American stage, radio and television actress

Fran Carlon (August 15, 1913 – October 4, 1993) was an American actress who was successful in radio, stage and screen.

== Early years and theatre ==

Carlon was born in Indianapolis and grew up in Chicago, She received her theatrical training at Chicago’s Goodman Theatre and later at the Pasadena Playhouse.

She began her stage career in the role of Little Eva in a touring production of Uncle Tom’s Cabin. Her first Broadway show, Play, Genius, Play, lasted only four performances. Her other Broadway credits included Sunrise at Campobello and Men of Distinction. She went to Hollywood where she appeared in films with Douglas Montgomery, Loretta Young and the Ritz Brothers.

==Radio and television==

Carlon "entered radio doing commercials on Amos 'n' Andy." Her radio roles included Martha in This Changing World, the reporter Lorelei Heilbron in Big Town, sister Sue in Big Sister, Rhoda Brent in Blackstone, the Magic Detective and Irene in Our Gal Sunday. She played the lead in Joan and Kermit, Kitty Keene, Mary Marlin and Joyce Jordan, M.D.. She was also in episodes of Mary Noble, Backstage Wife; Lora Lawton; Ma Perkins; The Chicago Theater of the Air; Mr. Keen, Tracer of Lost Persons and Theatre Five.

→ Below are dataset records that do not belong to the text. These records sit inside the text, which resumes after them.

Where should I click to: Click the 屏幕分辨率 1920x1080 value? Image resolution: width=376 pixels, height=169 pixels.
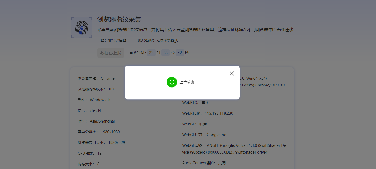coord(111,132)
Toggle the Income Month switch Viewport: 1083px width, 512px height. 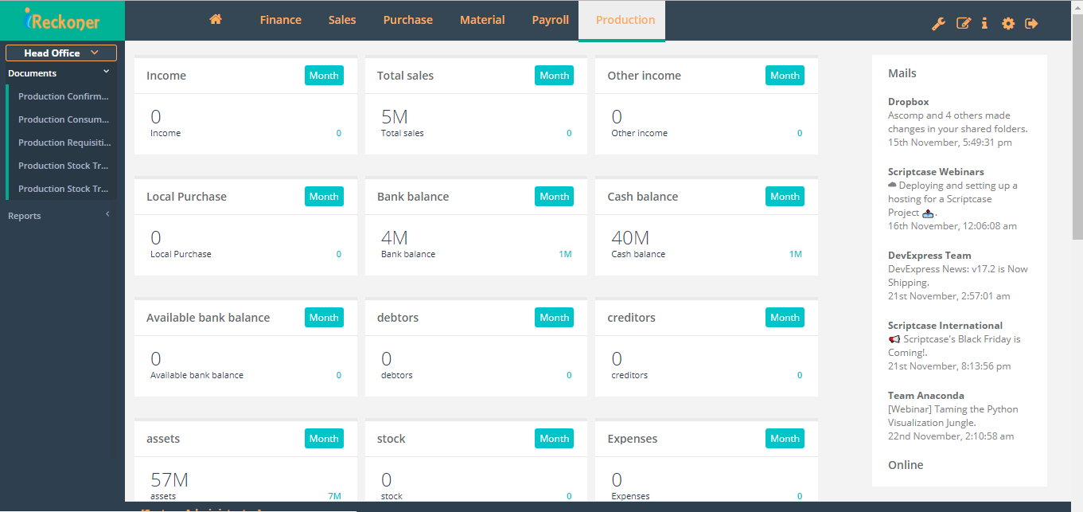(324, 75)
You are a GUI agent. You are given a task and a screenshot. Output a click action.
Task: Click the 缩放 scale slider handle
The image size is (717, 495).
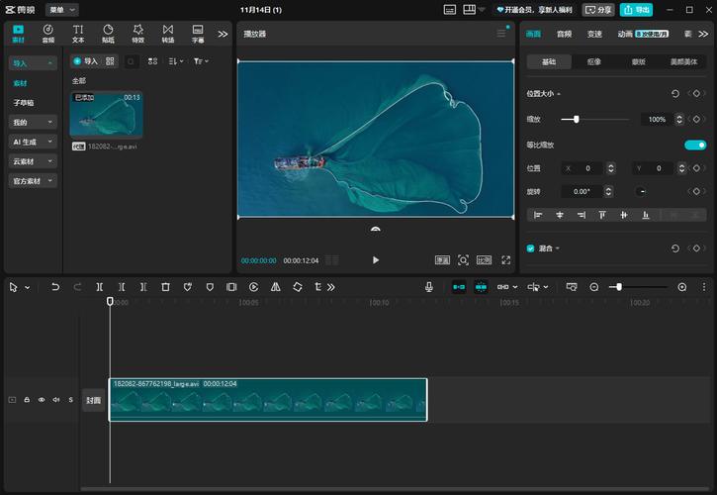[x=576, y=119]
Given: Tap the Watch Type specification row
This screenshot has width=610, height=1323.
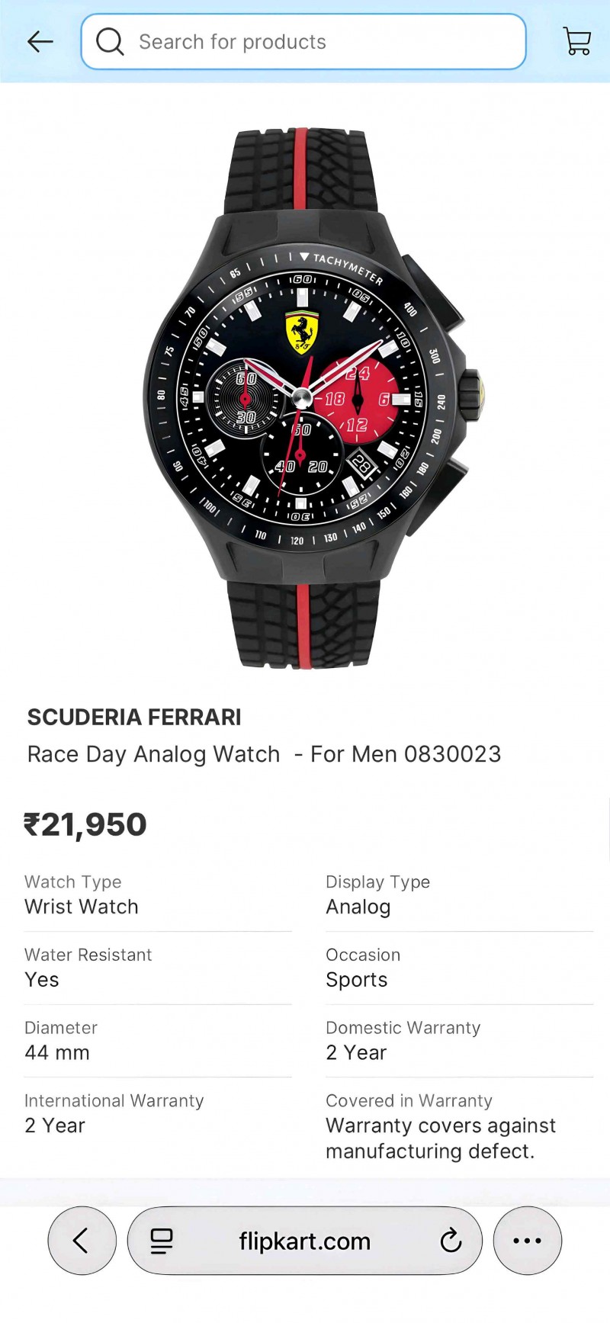Looking at the screenshot, I should pyautogui.click(x=158, y=894).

Her television roles included the series The Hamptons as Ada, As the World Turns as Julia Blake and Portia Faces Life as Portia Blake.

== Personal life and death ==

Carlon was married to Casey Allen, a radio actor and announcer, and had two children, a daughter, Kerry, and a son, Kim.

She died of cancer, aged 80, in 1993, in Manhattan, New York.